Go / No-Go
This is a reimplementation of the Go / No-Go task described in [Guitart-Masip et al., 2012].
For this project the graph structure is the following:
environment_graph = {
0: {0: ([1, 2, 3, 4], 0.25), "skip": True},
1: [7, 8], # win - go (action1)
2: [5, 6], # punish - go (action1)
3: [8, 7], # win - nogo (action2)
4: [6, 5], # punish - nogo (action2)
5: [], # Punish low
6: [], # Punish high
7: [], # Win high
8: [], # Win low
Or in graph form:
(Source code
, png
, hires.png
, pdf
)

Task description
In this task, participants are asked to respond to a target in time, or to withhold their response.
First they are presented with a cue, the condition and response-type. There are two conditions: punishment or reward and two response-types go or no-go.
After the cue the participant needs to press space in response to a target stimulus, or to withhold their response.
Depending on their action, the participant receives a probabilistic reward, or probabilistic punishment.

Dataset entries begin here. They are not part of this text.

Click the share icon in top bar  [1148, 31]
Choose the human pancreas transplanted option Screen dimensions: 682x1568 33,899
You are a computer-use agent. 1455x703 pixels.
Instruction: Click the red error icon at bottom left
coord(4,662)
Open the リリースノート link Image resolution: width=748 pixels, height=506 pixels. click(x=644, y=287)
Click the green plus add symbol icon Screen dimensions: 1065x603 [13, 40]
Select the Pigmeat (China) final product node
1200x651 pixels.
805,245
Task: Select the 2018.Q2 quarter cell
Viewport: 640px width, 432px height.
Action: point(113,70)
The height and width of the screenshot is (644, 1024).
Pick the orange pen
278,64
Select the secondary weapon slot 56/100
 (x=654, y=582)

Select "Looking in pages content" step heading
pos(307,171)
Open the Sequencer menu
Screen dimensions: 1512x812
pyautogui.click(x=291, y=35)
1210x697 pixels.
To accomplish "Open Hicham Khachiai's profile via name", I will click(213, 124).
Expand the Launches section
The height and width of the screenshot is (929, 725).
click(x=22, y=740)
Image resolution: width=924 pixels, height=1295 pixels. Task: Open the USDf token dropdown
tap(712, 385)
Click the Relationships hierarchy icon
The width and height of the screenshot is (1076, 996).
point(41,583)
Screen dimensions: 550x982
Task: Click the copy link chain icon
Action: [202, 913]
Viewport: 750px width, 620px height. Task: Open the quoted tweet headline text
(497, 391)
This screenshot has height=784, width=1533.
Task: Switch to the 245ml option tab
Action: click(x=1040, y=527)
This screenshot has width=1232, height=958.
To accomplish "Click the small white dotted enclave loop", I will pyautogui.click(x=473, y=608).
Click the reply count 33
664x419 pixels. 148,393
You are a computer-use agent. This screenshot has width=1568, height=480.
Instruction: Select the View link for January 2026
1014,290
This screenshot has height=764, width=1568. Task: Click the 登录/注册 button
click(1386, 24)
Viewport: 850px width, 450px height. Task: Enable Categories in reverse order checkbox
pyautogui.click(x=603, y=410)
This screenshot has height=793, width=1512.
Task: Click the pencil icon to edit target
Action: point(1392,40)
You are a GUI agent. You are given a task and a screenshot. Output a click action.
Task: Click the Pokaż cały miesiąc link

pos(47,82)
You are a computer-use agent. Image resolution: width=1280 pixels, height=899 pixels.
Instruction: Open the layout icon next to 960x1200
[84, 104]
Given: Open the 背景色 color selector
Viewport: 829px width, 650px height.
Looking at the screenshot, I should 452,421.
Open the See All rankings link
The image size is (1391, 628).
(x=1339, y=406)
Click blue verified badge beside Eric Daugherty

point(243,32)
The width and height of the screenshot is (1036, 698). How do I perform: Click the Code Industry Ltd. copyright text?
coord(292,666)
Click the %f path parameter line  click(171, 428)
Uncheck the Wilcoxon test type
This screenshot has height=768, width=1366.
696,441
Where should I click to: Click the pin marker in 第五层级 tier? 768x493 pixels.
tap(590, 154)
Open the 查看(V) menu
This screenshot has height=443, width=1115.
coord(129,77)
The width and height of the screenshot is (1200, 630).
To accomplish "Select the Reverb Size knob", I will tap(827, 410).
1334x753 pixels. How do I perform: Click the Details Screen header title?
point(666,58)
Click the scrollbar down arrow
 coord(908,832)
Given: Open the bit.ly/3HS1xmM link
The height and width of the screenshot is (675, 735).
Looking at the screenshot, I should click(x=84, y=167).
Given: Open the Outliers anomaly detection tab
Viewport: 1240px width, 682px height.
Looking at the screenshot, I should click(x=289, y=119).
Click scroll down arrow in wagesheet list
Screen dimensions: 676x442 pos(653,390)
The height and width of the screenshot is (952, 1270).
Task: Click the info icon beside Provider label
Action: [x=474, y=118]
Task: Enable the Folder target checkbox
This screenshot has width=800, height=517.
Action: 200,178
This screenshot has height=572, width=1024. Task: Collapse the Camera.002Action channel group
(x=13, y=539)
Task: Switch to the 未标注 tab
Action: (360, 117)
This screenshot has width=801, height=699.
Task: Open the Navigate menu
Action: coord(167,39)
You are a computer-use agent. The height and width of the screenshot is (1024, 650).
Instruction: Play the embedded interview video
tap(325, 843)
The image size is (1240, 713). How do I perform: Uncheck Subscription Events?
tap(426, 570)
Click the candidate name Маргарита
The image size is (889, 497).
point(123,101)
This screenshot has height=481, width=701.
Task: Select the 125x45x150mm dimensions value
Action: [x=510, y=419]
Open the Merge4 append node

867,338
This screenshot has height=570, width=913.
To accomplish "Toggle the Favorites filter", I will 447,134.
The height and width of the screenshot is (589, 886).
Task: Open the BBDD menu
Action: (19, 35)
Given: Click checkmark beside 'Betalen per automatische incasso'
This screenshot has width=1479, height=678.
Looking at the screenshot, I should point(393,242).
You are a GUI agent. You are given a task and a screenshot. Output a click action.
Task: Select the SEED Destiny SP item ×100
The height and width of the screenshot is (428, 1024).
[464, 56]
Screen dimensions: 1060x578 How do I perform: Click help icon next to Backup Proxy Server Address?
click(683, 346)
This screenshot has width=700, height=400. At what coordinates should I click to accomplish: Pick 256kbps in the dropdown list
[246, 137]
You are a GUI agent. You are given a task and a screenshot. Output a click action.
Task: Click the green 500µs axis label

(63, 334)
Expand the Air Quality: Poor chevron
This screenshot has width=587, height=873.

As can be seen in the graph, the task is controlled by the agent_location
or starting_position
in that each cueing condition, has a separate graph
structure.
Marc Guitart-Masip, Quentin J.M. Huys, Lluis Fuentemilla, Peter Dayan, Emrah Duzel, and Raymond J. Dolan. Go and no-go learning in reward and punishment: Interactions between affect and effect. NeuroImage, 62(1):154–166, August 2012. doi:10.1016/j.neuroimage.2012.04.024.